At each moment, we are at the edge of a paradox known as “The Arrow,” first described twenty-five hundred years ago by the philosopher Zeno of Elea. Starting logically with the premise that nothing can be in two places at once, he reasoned that an arrow is only in one location during any given instant of its flight. But if it is in only one place, it must momentarily be at rest. The arrow must then be present somewhere, at some specific location, at every moment of its trajectory. Logically, then, motion per se is not what is really occurring. Rather, it is a series of separate events. This may be a first indication that the forward motion of time-of which the movement the arrow is an embodiment-is not a feature of the external world but a projection of something within us, as we tie together things we are observing. By this reasoning, time is not an absolute reality, but a feature of our minds.
He goes on to point out that time is not a constant in the universe. It changes according to relative speed and that means that it’s not fundamental to the universe. It’s a construct of the mind, light sight and sound. There’s more, but it would take an entire article to cover just this one area. (Here is an interesting article along those lines.)
The seventh principle makes the argument that space is also in the mind as well. It is a construct of consciousness, just like the five senses and time. As the book points out:
(…) distance (space) has no reality whatsoever for entangled particles, no matter how great their apparent separation.
The book goes on to demonstrate that distance is not a constant. As an object approaches the speed of light distance shrinks. As with time, when you have a property of the universe that can be altered, it is not a fundamental property. Space, according to biocentrism, does not exist without consciousness.

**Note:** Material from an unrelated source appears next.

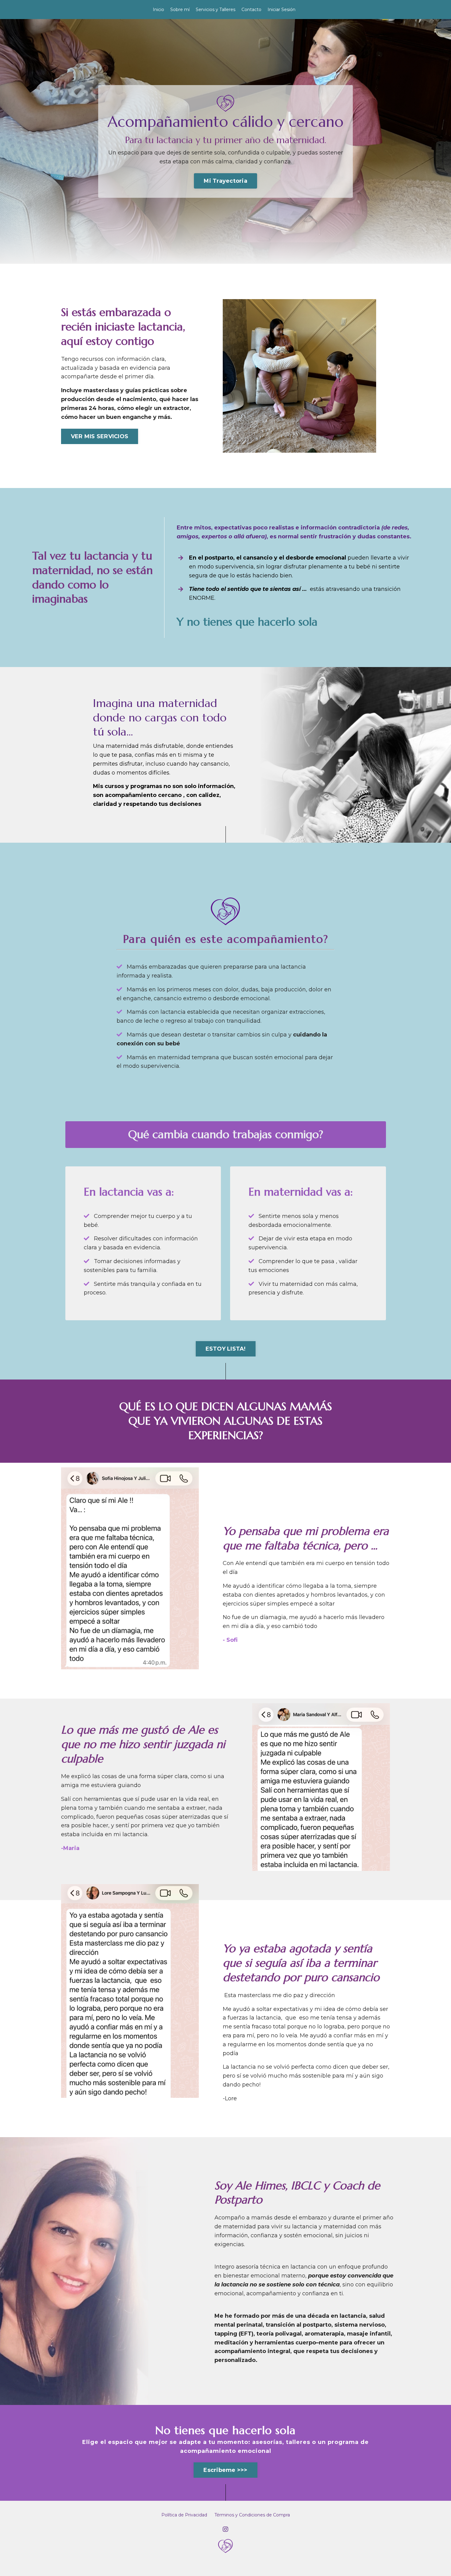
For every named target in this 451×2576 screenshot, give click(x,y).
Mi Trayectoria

Clearly, this is a well thought out theory and most importantly, it explains rather than explain away. One would think, given the value of parapsychology evidence in demonstrating the validity of this model that the authors would have availed themselves of this information. Sadly, they skirted the whole psi issue. It could be because one of Robert Lanza’s mentors was John Wheeler, a truly great physicist, but also a notorious psi denier. It could also be that the mere mention of the word psi and they can kiss off ever being taken seriously.
If the theory has any flaws it is in not going far enough. Lanza appears to distinguish between living objects and inert ones and I think that this is impossible in a conscious universe. The only way this works is if everything is conscious. Consciousness must be interacting with other consciousness. The other thing in this theory is that he does not feel that information is shared through entanglement. Telepathy studies basically shred that idea.
There is room for psi in this theory. Obviously in a universe that is basically being created by consciousness, including setting the parameters of that universe to accommodate life, one would expect to see evidence that consciousness is having an effect on that environment. That takes the form of the psychokinesis studies done at PEAR, not to mention the placebo effect and many other psychic interactions with the world at large. I’ve covered this mostly in another post: (Consciousness is Part of Reality, Not a Trick of Evolution.)
In a universe with no space and time our separateness is an illusion, meaning that telepathy, precognition and clairvoyance would naturally occur. They are expected outcomes of a universe of this design. So even though psi has been omitted from this book, it would be a clear and predictable outcome of this theory of the universe.